5) La prospettiva dell’ one health e dell’integrazione Che la salute e la malattia siano un processo complesso fra dinamiche individuali, umane ed animali, ambientali, nonché di specifico contesto, è questione acclarata e che sta interrogando operatori e servizi circa la necessità di interventi e processi di prevenzione e di cura che tengano conto dell’ambiente di vita e di lavoro, dell’interazione fra uomo e ambiente, ambiente e umano, ambiente e non umano.

Approccio che oltre a richiedere una visione adeguata, necessita di processi di integrazione sostanziale fra operatori di diversa competenza e servizi di natura differente e più in generale di attori del territorio di competenza che agiscano per la salute direttamente e indirettamente. In altre parole: una nuova e diversa cultura della salute.

Considerazioni conclusive Le CdC sono uno snodo essenziale del nuovo SSN, e i ritardi nella loro attuazione mostrano ancora una volta come la cultura della salute e l’investimento sul SSN siano considerati purtroppo questione opzionale a partire dal Ministro della salute, ma anche per molti operatori ancorati ad un paradigma novecentesco e che faticano a rinnovarsi e a rinnovare il loro operato.
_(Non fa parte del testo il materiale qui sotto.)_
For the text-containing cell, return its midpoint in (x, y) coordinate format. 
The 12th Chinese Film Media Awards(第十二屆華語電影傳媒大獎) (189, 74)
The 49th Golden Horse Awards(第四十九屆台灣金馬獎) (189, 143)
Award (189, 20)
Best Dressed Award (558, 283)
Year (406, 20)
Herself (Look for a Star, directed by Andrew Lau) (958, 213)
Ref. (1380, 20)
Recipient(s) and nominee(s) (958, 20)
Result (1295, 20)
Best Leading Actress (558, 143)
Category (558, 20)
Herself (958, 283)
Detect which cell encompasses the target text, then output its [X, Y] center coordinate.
Le CdC che ci immaginiamo accoglienti, accessibili, belle anche sul piano architettonico, inserite in spazi di verde pubblico, come espressamente previsto nel documento della regione Toscana, costituiscono un luogo ma anche una grande occasione per riallacciare il dialogo far cittadini e istituzioni preposte alla salute. Dialogo che si è interrotto ormai da troppo tempo.

Le CdC costituiscono una sfida ma anche un’opportunità, non solo un nuovo piano edilizio, per la nostra salute, presente e futura. Per ripensare le cure primarie, la medicina territoriale e non solo. Per ridare slancio al processo di integrazione che sta alla base della logica d’intervento di prossimità.

Per ridare senso ad attività professionali, come quelle dei MMG, oggi soffocate dalla burocrazia e dalla scarsa incisività per l’isolamento in cui esse sono svolte.

Per realizzare in fine la presa in carico del paziente assumendosi appieno la gestione della complessità assistenziale che i grandi mutamenti sociali hanno determinato sulla salute umana.